Merge "Enforce image safety during image_conversion" into stable/trainstable/train

4 files changed, 105 insertions, 1 deletions

diff --git a/glance/async_/flows/plugins/image_conversion.py b/glance/async_/flows/plugins/image_conversion.py
index 3bfbc4a42..9c96983ed 100644
--- a/glance/async_/flows/plugins/image_conversion.py
+++ b/glance/async_/flows/plugins/image_conversion.py
@@ -105,6 +105,29 @@ class _ConvertImage(task.Task):
         image = self.image_repo.get(self.image_id)
         image.virtual_size = virtual_size
 
+        if 'backing-filename' in metadata:
+            LOG.warning('Refusing to process QCOW image with a backing file')
+            raise RuntimeError(
+                'QCOW images with backing files are not allowed')
+
+        if metadata.get('format') == 'vmdk':
+            create_type = metadata.get(
+                'format-specific', {}).get(
+                    'data', {}).get('create-type')
+            allowed = CONF.image_format.vmdk_allowed_types
+            if not create_type:
+                raise RuntimeError(_('Unable to determine VMDK create-type'))
+            if not len(allowed):
+                LOG.warning(_('Refusing to process VMDK file as '
+                              'vmdk_allowed_types is empty'))
+                raise RuntimeError(_('Image is a VMDK, but no VMDK createType '
+                                     'is specified'))
+            if create_type not in allowed:
+                LOG.warning(_('Refusing to process VMDK file with create-type '
+                              'of %r which is not in allowed set of: %s'),
+                            create_type, ','.join(allowed))
+                raise RuntimeError(_('Invalid VMDK create-type specified'))
+
         if source_format == target_format:
             LOG.debug("Source is already in target format, "
                       "not doing conversion for %s", self.image_id)
diff --git a/glance/common/config.py b/glance/common/config.py
index b5fe91ad6..6b6f24410 100644
--- a/glance/common/config.py
+++ b/glance/common/config.py
@@ -98,6 +98,18 @@ image_format_opts = [
                        "image attribute"),
                 deprecated_opts=[cfg.DeprecatedOpt('disk_formats',
                                                    group='DEFAULT')]),
+    cfg.ListOpt('vmdk_allowed_types',
+                default=['streamOptimized', 'monolithicSparse'],
+                help=_("A list of strings describing allowed VMDK "
+                       "'create-type' subformats that will be allowed. "
+                       "This is recommended to only include "
+                       "single-file-with-sparse-header variants to avoid "
+                       "potential host file exposure due to processing named "
+                       "extents.
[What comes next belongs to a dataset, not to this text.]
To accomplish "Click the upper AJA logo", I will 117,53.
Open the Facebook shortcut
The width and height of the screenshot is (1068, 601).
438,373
If this list is empty, then no VDMK image "
+                       "types allowed. Note that this is currently only "
+                       "checked during image conversion (if enabled), and "
+                       "limits the types of VMDK images we will convert "
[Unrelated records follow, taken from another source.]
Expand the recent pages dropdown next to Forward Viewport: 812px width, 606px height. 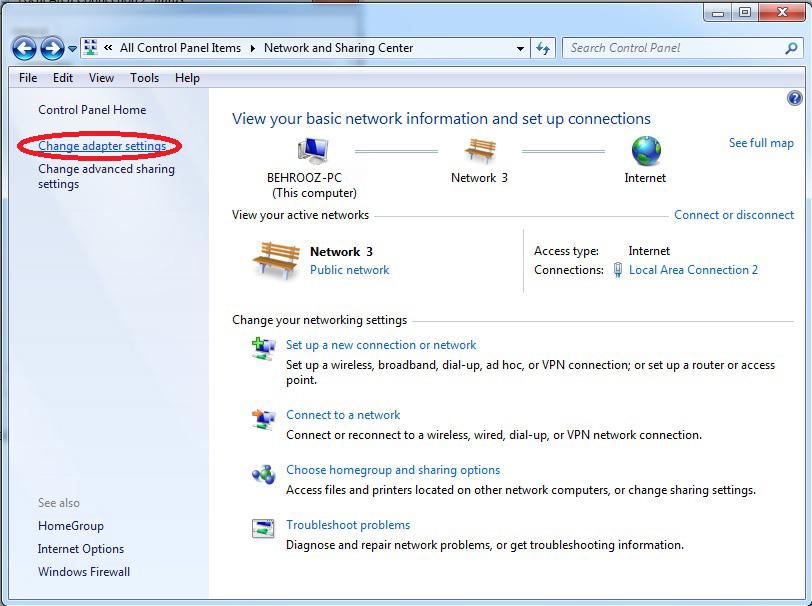(x=73, y=49)
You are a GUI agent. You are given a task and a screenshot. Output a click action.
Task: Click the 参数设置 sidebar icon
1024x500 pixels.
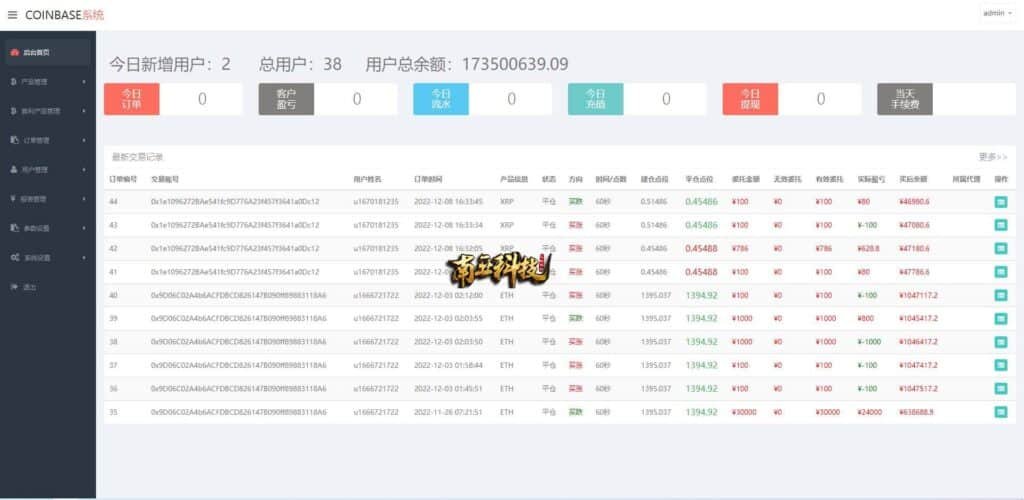[x=13, y=228]
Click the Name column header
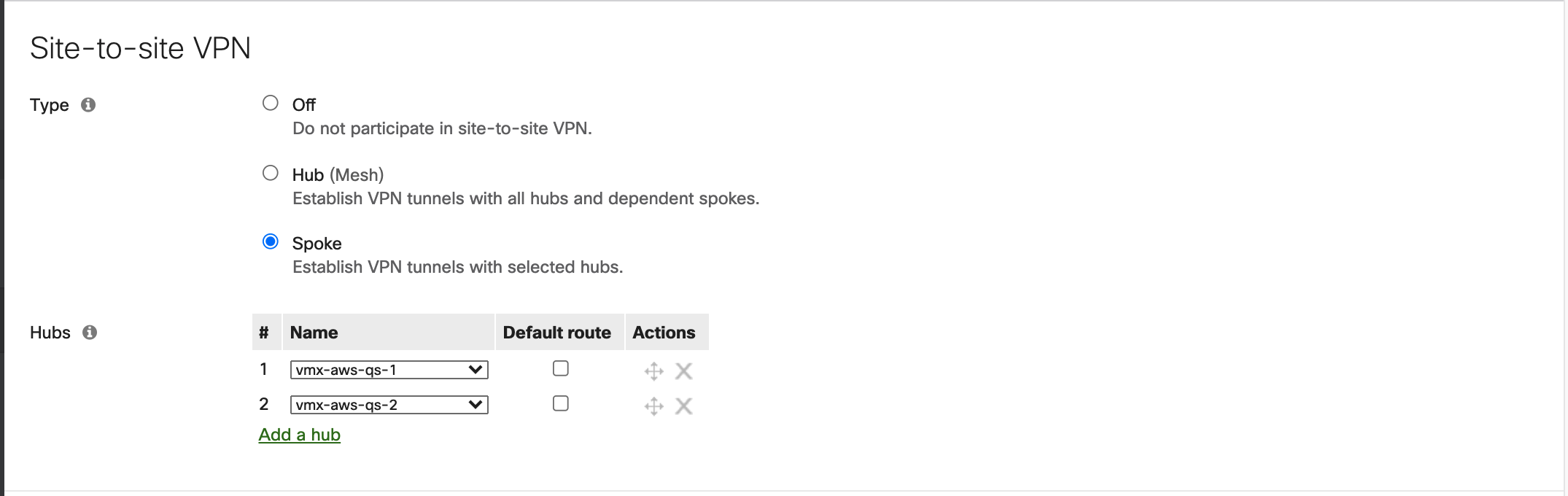This screenshot has height=496, width=1568. click(314, 332)
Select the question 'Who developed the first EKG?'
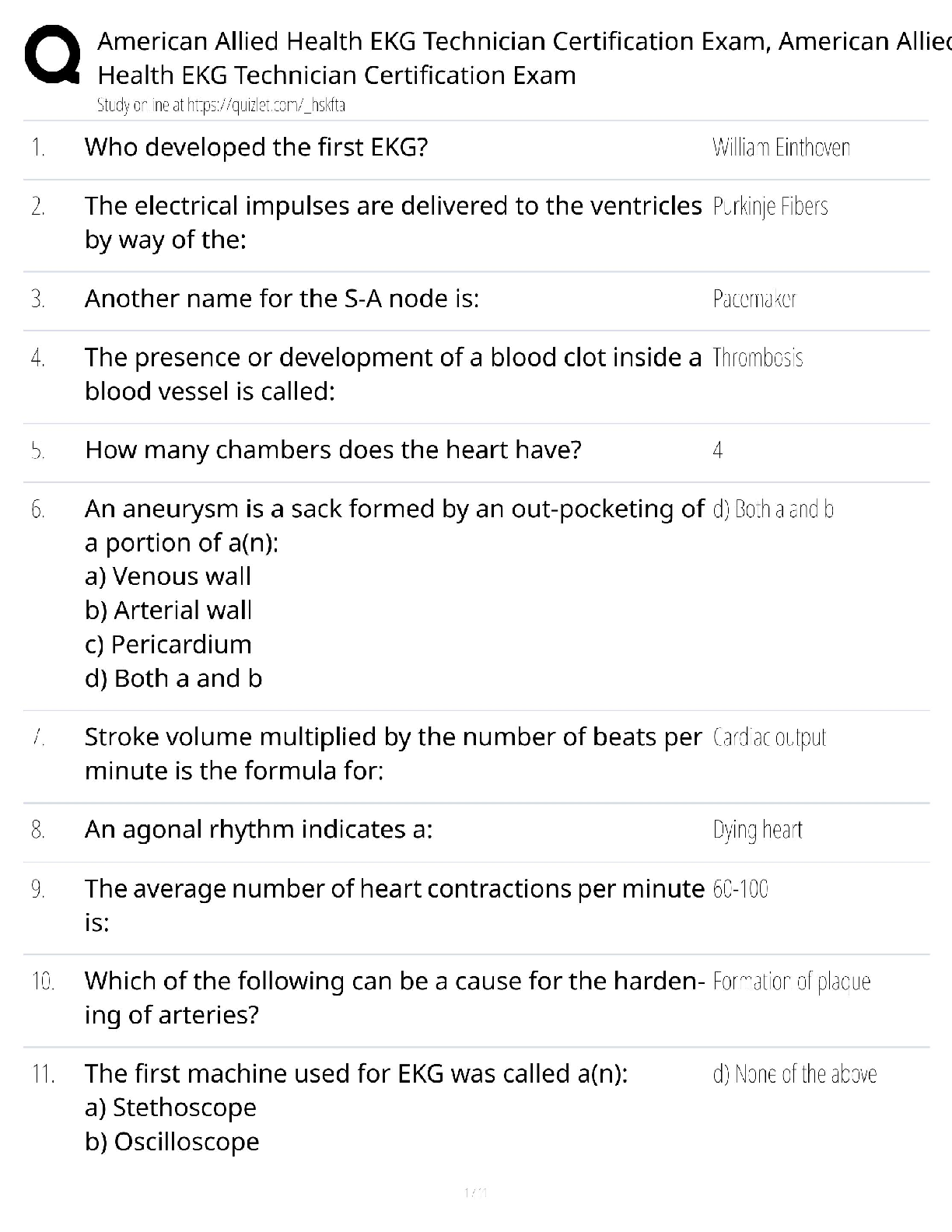Screen dimensions: 952x1232 [256, 147]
+                       "from.")),
 ]
 task_opts = [
     cfg.IntOpt('task_time_to_live',
diff --git a/glance/tests/unit/async_/flows/plugins/test_image_conversion.py b/glance/tests/unit/async_/flows/plugins/test_image_conversion.py
index df6e42008..989fcf550 100644
--- a/glance/tests/unit/async_/flows/plugins/test_image_conversion.py
+++ b/glance/tests/unit/async_/flows/plugins/test_image_conversion.py
@@ -30,6 +30,12 @@ import glance.tests.utils as test_utils
 CONF = cfg.CONF
 
 
+try:
+    FileNotFoundError = FileNotFoundError
+except NameError:
+    FileNotFoundError = OSError
+
+
 UUID1 = 'c80a1a6c-bd1f-41c5-90ee-81afedb1d58d'
 TENANT1 = '6838eb7b-6ded-434a-882c-b344c77fe8df'
 
@@ -105,6 +111,68 @@ class TestConvertImageTask(test_utils.BaseTestCase):
                 self.assertIn('-f', exc_mock.call_args[0])
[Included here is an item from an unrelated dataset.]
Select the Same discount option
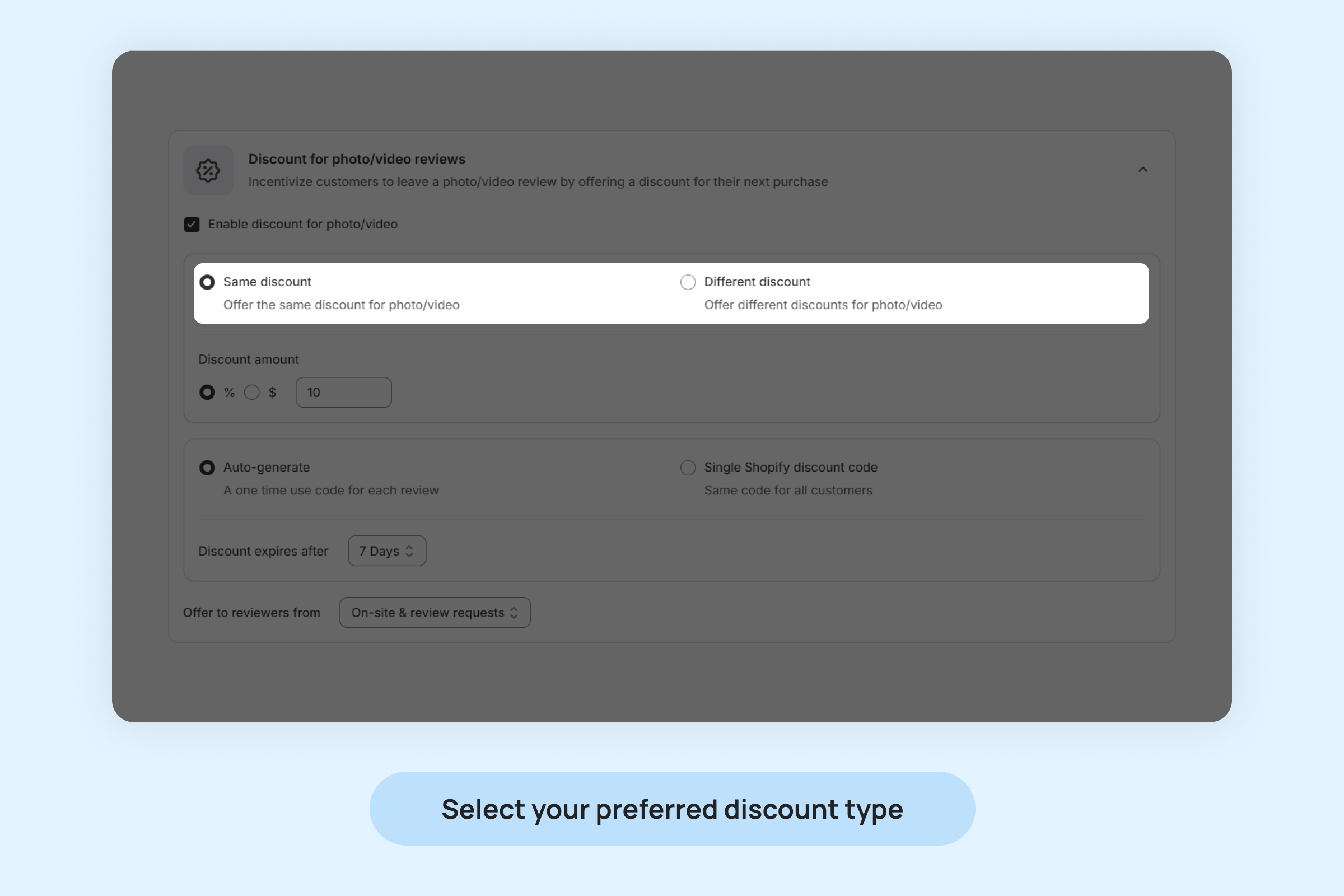1344x896 pixels. pyautogui.click(x=207, y=282)
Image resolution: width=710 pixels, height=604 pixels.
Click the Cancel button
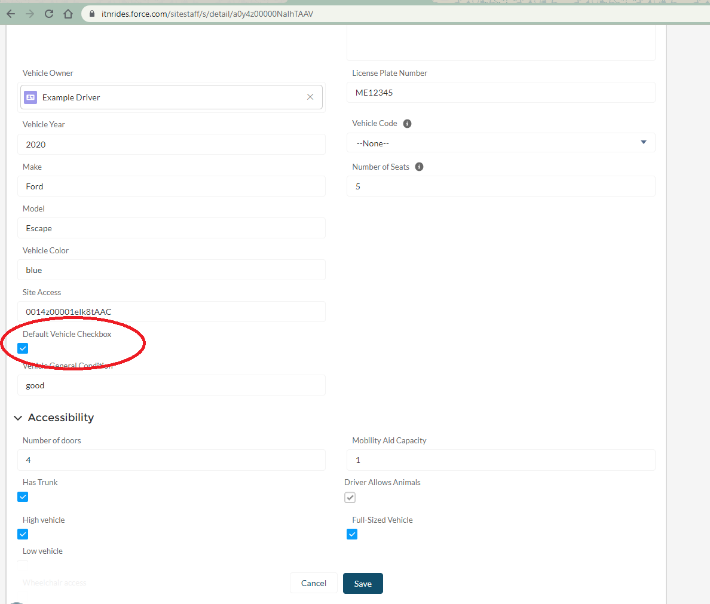click(314, 583)
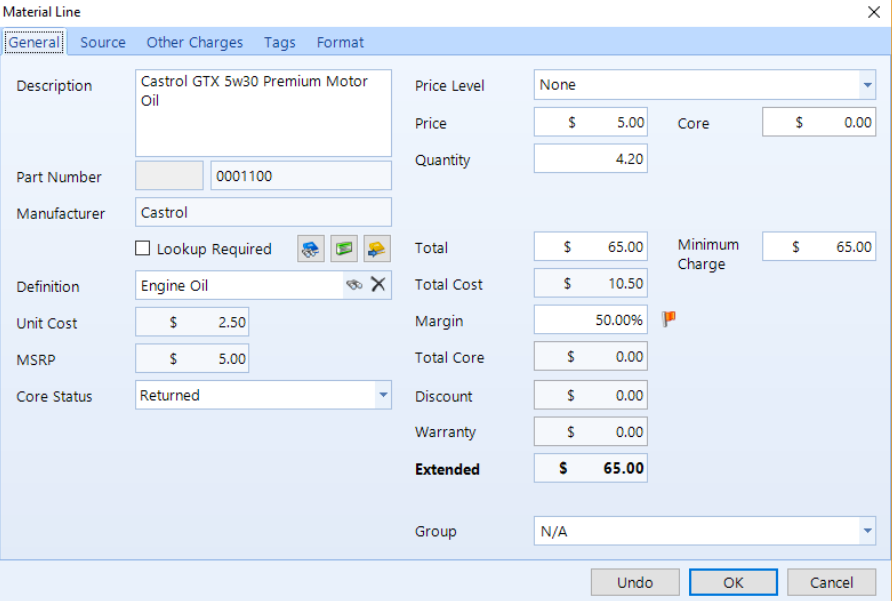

                 self.assertEqual("qcow2", image.disk_format)
 
+    def _setup_image_convert_info_fail(self):
+        image_convert = image_conversion._ConvertImage(self.context,
+                                                       self.task.task_id,
+                                                       self.task_type,
+                                                       self.img_repo,
+                                                       self.image_id)
+
+        self.task_repo.get.return_value = self.task
+        image = mock.MagicMock(image_id=self.image_id, virtual_size=None,
+                               extra_properties={
+                                   'os_glance_import_task': self.task.task_id},
+                               disk_format='qcow2')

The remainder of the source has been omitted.